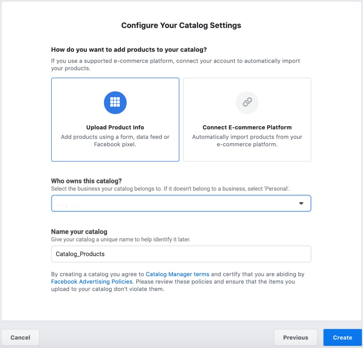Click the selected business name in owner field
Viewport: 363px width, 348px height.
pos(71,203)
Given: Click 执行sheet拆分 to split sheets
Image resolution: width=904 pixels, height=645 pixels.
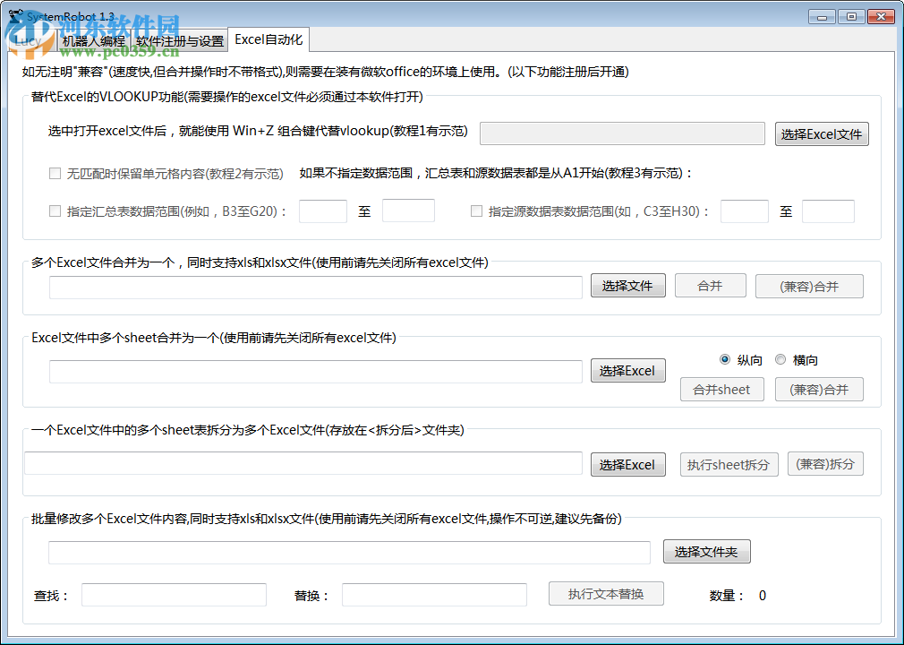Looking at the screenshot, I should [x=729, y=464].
::::::::::
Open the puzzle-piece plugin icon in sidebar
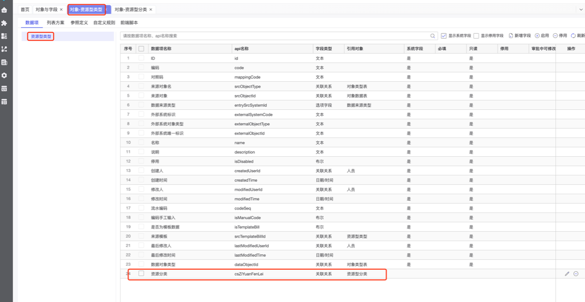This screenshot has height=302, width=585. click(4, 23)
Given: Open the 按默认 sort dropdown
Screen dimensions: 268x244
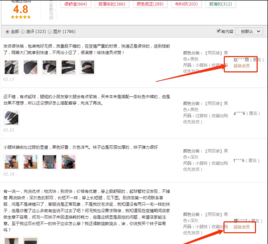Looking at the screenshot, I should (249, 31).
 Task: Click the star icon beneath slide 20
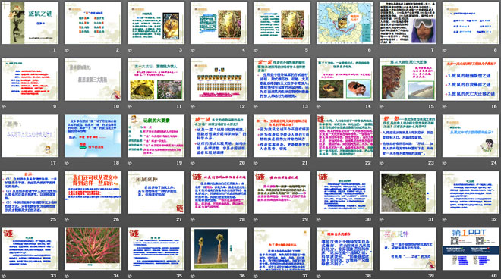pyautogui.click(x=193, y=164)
::::::::::
*Task to carry out*.
Every line in the records above that contains the word "Given" should be copied out.

*Task answer*.
Given: Click 执行sheet拆分 to split sheets
Given: Open the 按默认 sort dropdown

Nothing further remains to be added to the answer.